Check every line of the data below for the word "agent". Copy the ones that have it.

Records drawn from a dataset:
Content starts
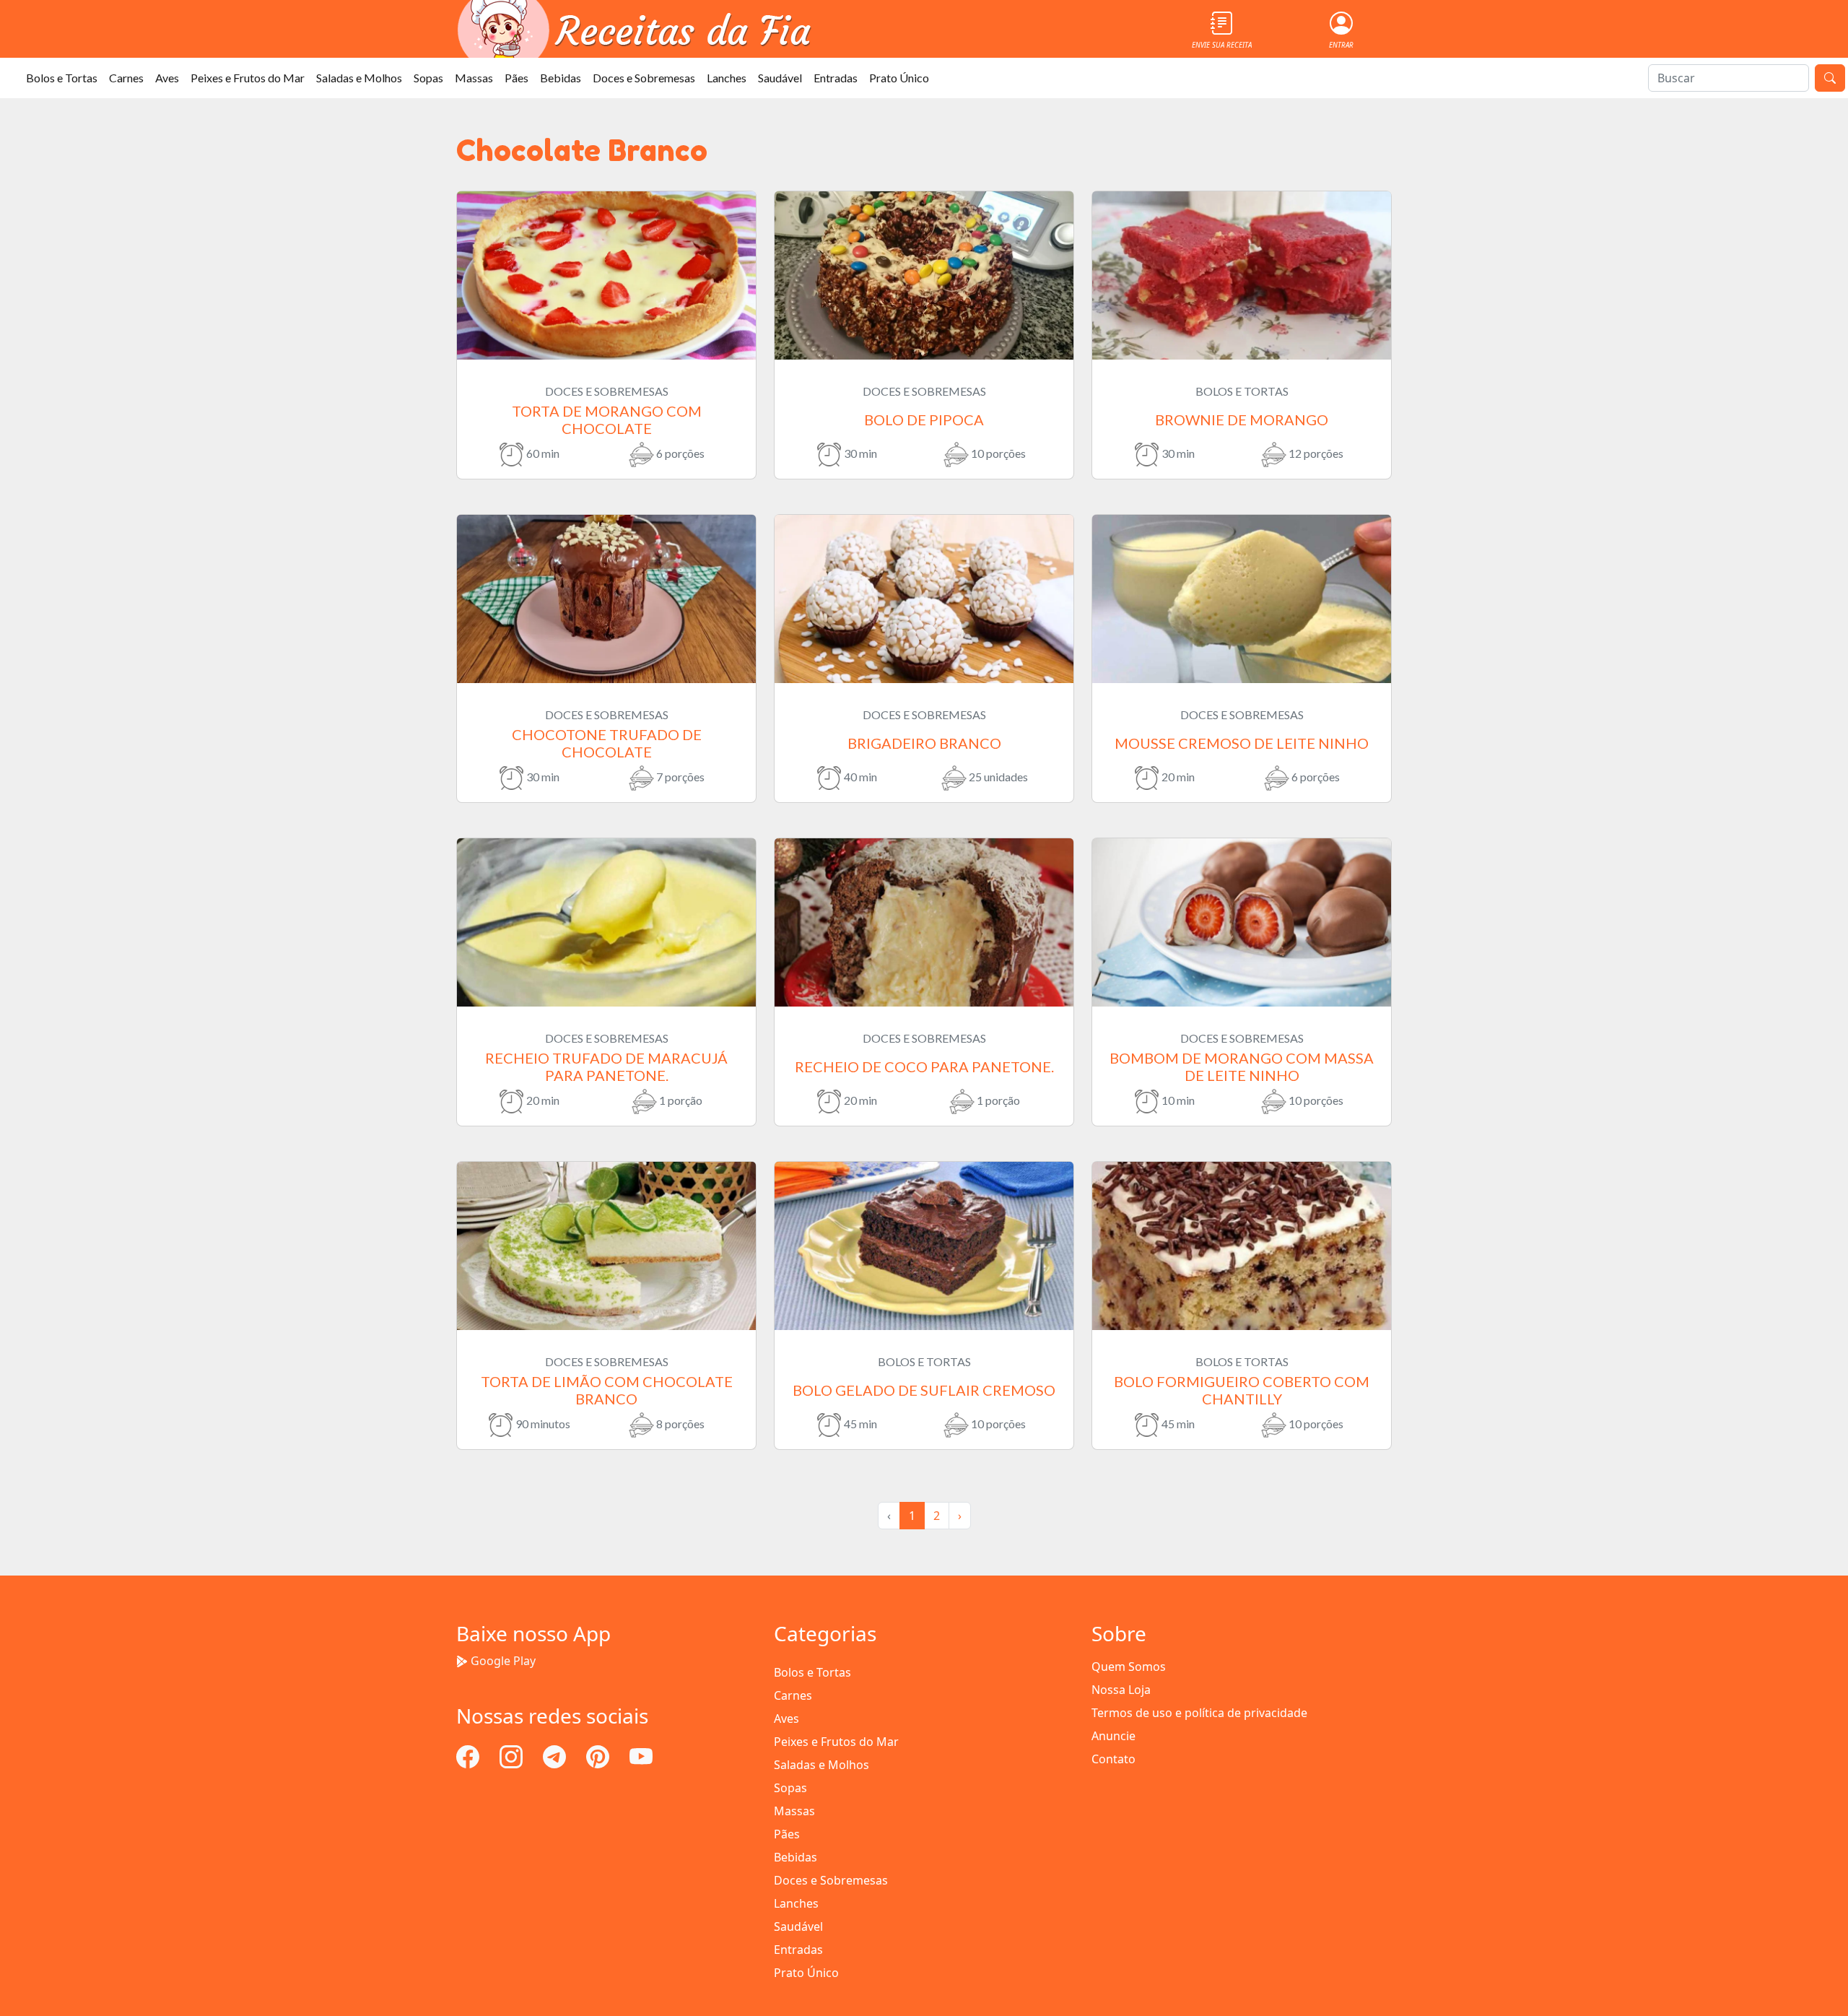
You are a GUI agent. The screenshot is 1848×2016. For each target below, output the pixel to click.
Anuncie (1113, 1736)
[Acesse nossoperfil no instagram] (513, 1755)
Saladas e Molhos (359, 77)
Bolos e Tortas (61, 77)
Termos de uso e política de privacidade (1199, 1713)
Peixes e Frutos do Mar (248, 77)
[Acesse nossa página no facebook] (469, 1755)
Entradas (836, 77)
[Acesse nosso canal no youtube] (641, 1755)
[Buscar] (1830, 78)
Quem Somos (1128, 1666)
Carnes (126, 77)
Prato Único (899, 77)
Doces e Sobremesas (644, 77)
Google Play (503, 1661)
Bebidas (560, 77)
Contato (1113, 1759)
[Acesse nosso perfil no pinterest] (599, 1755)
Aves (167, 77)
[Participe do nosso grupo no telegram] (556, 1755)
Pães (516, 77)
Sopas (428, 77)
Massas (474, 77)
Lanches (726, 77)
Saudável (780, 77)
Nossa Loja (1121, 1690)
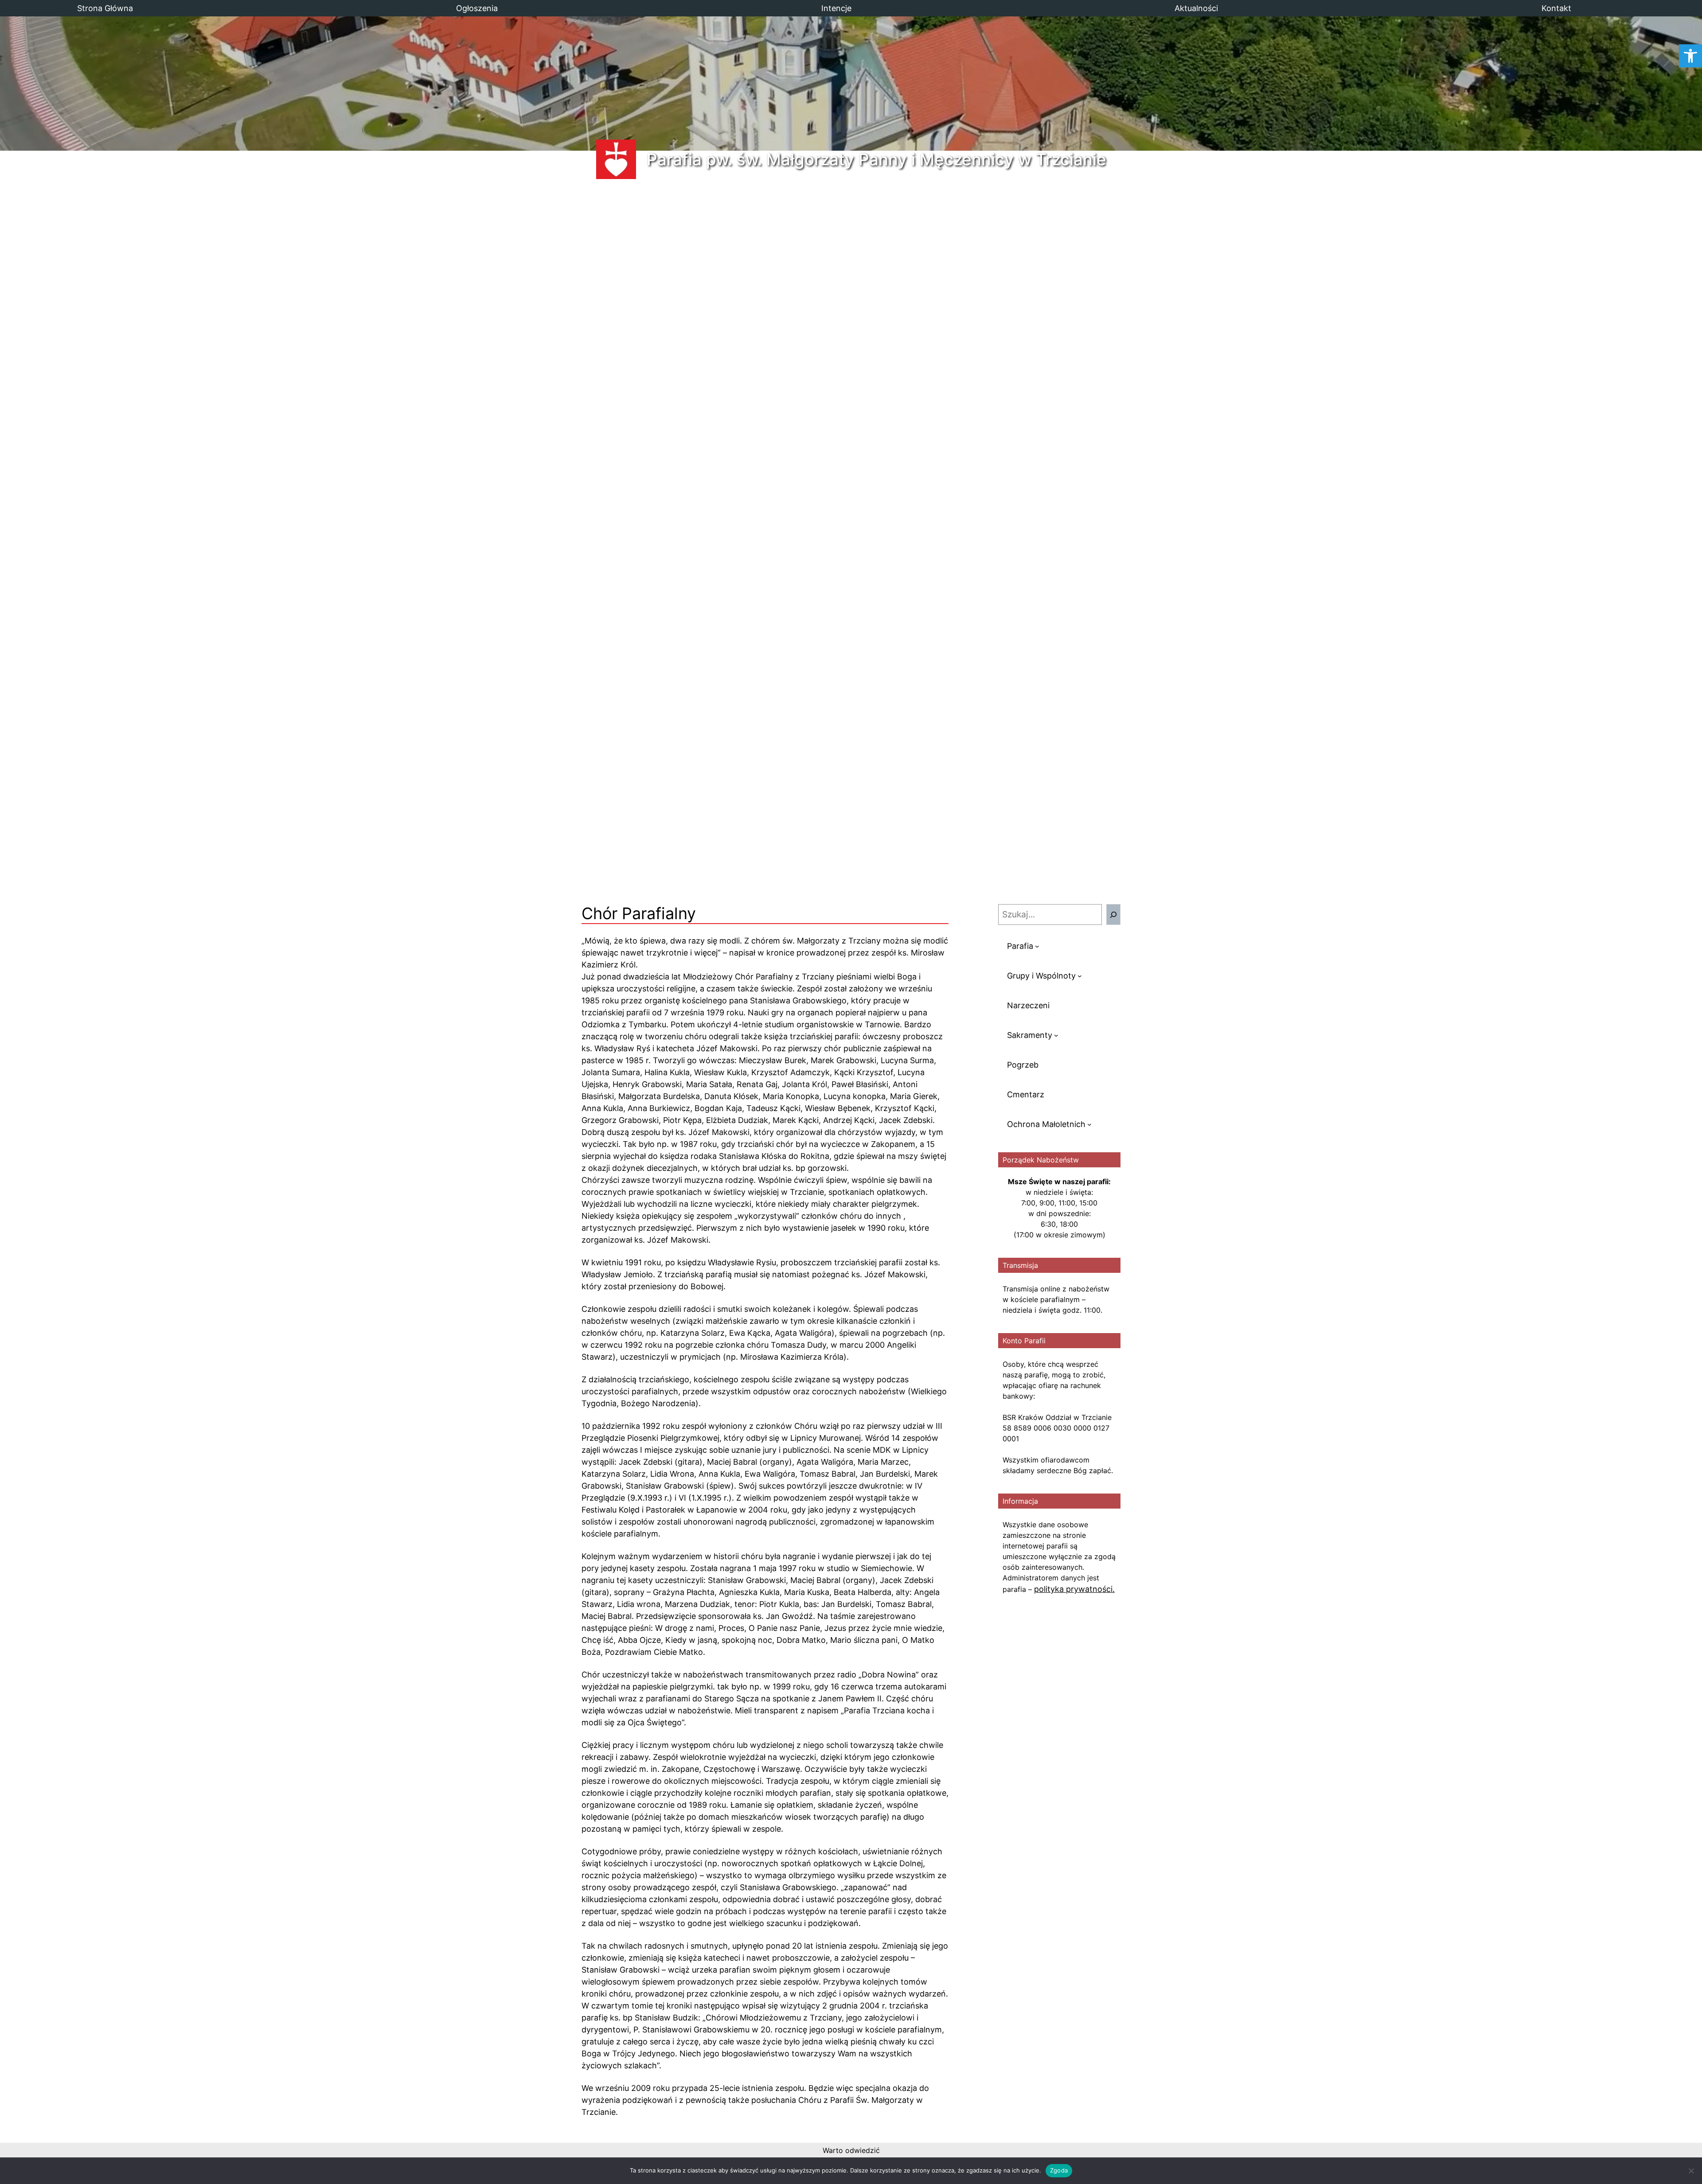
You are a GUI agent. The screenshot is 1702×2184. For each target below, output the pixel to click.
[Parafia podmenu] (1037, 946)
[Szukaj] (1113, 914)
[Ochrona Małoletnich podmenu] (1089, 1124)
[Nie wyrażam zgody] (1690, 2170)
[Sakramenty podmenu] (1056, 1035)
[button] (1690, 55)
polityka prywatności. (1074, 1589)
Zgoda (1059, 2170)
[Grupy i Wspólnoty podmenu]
Content ends
(WRITTEN ANSWER):
You are a GUI agent. The screenshot is 1848×2016. For each target below, output the pixel to click.
You are a GUI agent. The screenshot is 1702×2184. For each target below, output the pixel to click.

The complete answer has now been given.